▶ Selected excerpt
Tom Brady and Bill Belichick erased their
fourth double-digit fourth-quarter deficit in the playoffs Sunday, and no one thinks it’s particularly special. This is not normal: No other quarterback has done this
more than once, and no other
franchise has done it more than
twice.
Football nerds get everything they want from the Patriots, and this year’s version of the team ticks all of the boxes for the casual fan: They are good enough to always be in big games, imperfect enough to keep them close, and they understand situational football so well that they still usually end up winning. If you watch a New England game and feel
nothing, it means you have died.
Rob Gronkowski was out for the entire second half of Sunday’s contest, and Brady had 12 stitches on his hand. When Brady made a comparison to Tiger Woods, saying he
wouldn’t channel Woods by saying, “That was my C game,” after a major win, he was doing the exact thing he said he wouldn’t do. If any other team overcame all of this and still won, there would be six books and a documentary already in the works, but in New England it was just another Sunday.
When a team wins all the time, its success inevitably gets enveloped by white noise. By the end of the Yankees’ run in the 1990s, things got dull. Real Madrid’s Champions League victories in three of the past four years have all blended together. I’ll admit to not being particularly interested in the Shaq-Kobe Lakers, either. Winning
can be boring, but do not let that envelop how remarkable the Patriots’ success has been. Brady has made the Super Bowl in half of the seasons he’s been a starting quarterback.

▶ Data listing
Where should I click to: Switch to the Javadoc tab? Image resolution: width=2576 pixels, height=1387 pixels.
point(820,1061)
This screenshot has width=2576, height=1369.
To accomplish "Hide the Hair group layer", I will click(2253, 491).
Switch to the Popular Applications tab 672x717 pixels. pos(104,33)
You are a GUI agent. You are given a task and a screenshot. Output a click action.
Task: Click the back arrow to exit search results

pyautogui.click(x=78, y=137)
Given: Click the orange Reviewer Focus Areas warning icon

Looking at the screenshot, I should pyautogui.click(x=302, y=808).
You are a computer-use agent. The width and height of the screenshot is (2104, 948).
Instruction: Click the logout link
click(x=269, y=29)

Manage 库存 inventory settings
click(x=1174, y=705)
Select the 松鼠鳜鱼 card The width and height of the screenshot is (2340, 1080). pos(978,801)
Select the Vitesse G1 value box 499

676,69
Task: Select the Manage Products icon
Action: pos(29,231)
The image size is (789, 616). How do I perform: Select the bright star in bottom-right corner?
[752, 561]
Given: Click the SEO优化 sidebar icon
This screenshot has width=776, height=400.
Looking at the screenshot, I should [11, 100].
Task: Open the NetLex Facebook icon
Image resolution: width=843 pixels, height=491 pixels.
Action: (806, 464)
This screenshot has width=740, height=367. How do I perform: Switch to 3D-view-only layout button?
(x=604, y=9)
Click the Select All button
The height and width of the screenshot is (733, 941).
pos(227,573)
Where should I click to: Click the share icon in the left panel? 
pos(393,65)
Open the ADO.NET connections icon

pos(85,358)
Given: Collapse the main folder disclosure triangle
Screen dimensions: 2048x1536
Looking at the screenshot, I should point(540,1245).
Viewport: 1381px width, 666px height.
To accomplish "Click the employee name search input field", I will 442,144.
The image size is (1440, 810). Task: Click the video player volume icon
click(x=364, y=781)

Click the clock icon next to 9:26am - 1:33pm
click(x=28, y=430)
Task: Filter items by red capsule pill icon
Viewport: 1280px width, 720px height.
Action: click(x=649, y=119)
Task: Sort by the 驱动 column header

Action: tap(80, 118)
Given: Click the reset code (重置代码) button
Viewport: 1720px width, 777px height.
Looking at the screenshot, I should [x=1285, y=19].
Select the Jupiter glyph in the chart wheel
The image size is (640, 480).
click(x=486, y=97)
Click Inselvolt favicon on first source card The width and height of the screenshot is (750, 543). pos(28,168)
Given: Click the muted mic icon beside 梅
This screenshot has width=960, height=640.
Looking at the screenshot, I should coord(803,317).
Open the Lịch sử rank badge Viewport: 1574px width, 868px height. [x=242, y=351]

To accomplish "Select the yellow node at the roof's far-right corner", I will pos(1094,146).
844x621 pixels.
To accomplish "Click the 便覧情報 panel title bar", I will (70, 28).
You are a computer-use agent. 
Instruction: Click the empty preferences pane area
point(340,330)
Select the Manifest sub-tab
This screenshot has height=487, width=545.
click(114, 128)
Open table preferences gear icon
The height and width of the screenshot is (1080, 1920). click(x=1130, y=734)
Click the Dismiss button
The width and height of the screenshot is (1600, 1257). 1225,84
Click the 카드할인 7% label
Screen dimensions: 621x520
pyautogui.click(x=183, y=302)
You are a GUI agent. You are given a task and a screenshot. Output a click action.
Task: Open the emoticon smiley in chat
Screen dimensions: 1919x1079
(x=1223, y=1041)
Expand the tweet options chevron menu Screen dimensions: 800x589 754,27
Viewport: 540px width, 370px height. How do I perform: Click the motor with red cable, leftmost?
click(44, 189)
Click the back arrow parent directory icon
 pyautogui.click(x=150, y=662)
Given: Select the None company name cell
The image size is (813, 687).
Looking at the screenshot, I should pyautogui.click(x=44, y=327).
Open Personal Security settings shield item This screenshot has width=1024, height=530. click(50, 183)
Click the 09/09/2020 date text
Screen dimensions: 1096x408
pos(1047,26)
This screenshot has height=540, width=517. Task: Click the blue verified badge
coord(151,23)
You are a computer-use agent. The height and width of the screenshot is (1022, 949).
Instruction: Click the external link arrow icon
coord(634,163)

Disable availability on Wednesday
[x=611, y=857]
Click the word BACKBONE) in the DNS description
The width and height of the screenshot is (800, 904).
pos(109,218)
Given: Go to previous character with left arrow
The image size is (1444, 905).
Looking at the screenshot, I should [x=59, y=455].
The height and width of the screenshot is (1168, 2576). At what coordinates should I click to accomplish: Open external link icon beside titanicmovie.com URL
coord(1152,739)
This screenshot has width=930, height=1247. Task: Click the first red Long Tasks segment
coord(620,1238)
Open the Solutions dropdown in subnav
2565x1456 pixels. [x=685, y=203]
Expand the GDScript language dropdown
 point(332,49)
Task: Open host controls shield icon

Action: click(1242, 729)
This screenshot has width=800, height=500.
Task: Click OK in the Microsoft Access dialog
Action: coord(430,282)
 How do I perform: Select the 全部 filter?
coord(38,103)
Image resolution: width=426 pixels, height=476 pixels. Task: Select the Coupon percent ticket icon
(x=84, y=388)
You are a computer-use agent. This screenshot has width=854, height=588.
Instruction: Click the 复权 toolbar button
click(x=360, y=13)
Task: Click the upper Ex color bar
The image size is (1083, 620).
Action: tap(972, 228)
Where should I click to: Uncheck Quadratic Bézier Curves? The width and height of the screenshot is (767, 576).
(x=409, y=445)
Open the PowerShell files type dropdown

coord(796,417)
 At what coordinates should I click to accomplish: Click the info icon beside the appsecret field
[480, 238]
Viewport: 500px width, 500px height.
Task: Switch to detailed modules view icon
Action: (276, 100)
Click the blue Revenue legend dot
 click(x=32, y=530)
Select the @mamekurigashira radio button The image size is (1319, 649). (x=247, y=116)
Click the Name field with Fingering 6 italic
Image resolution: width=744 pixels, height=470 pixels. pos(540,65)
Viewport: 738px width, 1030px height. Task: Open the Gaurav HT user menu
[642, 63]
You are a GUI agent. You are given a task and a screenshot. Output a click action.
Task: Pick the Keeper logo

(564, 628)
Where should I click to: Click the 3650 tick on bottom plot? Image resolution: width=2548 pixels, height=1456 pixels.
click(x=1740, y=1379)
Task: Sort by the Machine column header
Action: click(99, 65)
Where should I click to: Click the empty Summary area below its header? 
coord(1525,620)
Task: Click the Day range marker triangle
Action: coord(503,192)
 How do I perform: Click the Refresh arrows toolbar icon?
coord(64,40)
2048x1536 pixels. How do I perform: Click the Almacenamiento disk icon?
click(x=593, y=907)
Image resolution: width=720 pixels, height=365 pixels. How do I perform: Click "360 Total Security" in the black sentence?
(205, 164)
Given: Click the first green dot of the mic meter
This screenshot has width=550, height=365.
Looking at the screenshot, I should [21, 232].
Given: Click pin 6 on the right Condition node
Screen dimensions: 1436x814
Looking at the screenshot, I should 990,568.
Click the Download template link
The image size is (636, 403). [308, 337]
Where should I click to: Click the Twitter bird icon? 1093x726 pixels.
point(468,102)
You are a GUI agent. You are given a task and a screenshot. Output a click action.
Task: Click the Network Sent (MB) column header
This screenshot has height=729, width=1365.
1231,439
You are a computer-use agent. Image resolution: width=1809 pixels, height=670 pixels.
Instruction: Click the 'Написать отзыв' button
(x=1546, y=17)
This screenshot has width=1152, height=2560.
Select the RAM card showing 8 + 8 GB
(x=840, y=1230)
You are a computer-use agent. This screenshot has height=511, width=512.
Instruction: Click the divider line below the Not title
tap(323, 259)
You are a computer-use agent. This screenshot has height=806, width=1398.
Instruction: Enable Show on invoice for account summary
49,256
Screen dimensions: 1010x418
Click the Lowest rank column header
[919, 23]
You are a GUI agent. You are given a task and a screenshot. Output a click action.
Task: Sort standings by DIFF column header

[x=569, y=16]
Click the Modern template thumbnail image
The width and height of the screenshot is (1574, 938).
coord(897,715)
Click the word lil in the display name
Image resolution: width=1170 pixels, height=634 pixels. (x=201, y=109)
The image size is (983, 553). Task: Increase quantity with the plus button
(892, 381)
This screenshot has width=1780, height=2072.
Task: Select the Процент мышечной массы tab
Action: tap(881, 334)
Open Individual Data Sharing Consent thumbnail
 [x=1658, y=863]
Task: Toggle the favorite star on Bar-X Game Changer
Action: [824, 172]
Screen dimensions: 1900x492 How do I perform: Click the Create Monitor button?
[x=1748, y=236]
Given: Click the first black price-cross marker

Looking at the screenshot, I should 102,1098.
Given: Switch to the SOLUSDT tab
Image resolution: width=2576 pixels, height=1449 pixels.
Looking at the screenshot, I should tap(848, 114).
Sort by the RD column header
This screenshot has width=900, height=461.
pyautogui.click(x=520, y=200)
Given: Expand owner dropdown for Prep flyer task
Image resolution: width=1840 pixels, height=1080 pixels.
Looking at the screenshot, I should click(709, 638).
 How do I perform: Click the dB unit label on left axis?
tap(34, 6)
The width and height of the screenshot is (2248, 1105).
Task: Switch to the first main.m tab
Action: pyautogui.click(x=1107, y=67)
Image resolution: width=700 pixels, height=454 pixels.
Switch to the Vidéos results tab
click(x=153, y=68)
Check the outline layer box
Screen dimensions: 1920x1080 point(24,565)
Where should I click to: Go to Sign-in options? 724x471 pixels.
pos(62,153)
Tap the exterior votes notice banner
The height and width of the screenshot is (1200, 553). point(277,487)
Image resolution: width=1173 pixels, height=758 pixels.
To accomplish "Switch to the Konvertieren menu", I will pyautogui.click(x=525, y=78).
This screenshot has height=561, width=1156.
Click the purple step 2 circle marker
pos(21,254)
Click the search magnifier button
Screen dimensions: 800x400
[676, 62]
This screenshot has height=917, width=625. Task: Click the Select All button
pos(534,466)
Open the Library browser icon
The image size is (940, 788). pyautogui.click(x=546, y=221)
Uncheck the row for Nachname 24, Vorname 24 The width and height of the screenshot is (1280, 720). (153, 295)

▶ What the exercise asks
Pick up the article on the Patriots' playoff comeback after its last sentence and extend it by a few paragraphs.

▶ Result below
The Patriots are great for football. The case
has been made that their dominance is either dull or bad or both, but if you feel this way, the problem you have is with the sport of football. This team is a Marioesque character, running through dozens of levels with increasingly ridiculous scenarios and constantly changing opponents, and yet they win more than they lose.
The bare-knuckle boxer John L. Sullivan became America’s first real sports star in the 1880s by traveling the country and trying to knock out anyone who wanted a shot, and he did so, night after night, against different opponents, different styles. This is the Patriots, taking on all comers.
New England has built the perfect modern football team — it’s stayed consistent by changing every year, chasing down every trend and owning it. Cornerback Stephon Gilmore, who was signed in the offseason with $40 million in guarantees and who batted down the fourth-quarter pass that sealed Sunday’s game, is on the team because Belichick recognized that
the salary cap was rising to the point that they could add talented, costly players with only minor consequences to the bottom line.
At the same time, safety Patrick Chung, whom Belichick calls one of the best players in the league, is on a three-year, $8 million deal because no team finds value like the Patriots. They run an offense that is as diverse as you can get in the league, and Brady, who has run systems with influence from nearly every other scheme in the history of football at this point, can make any throw.
On a macro level, this team is different from many of New England’s famous teams from the previous decade: The first iteration of the Patriots dynasty relied on defense. This year, they are 29th in yards allowed (though fifth in points allowed) and instead have perfected the art of situational football.
In a phenomenal
Twitter thread, football analytics guru Warren Sharp pointed out the near-unbelievable predictability of the Jaguars offense in the fourth quarter: Every first-down snap was a run from shotgun, and every second down was a downfield pass. Jacksonville had six snaps in the fourth quarter with a running clock
and the lead, but at no point did it drain the play clock to five seconds. (Remind you of anything, Falcons fans?)
This is Patriots football: Let the other teams make mistakes, and know how to make plays at the end of the game. Aside from the arrogance and the cheating scandals (the nationwide hatred, mind you, started long before Spygate), the apparent but just-out-of-reach mortality of the Patriots is what most frustrated opposing fans. They
look like they should be losing all the time. “It’s not the despair … it’s the hope I can’t stand,” John Cleese says in
Clockwise. And this is the way the NFL views the Patriots. Everyone gets close; few finish the job.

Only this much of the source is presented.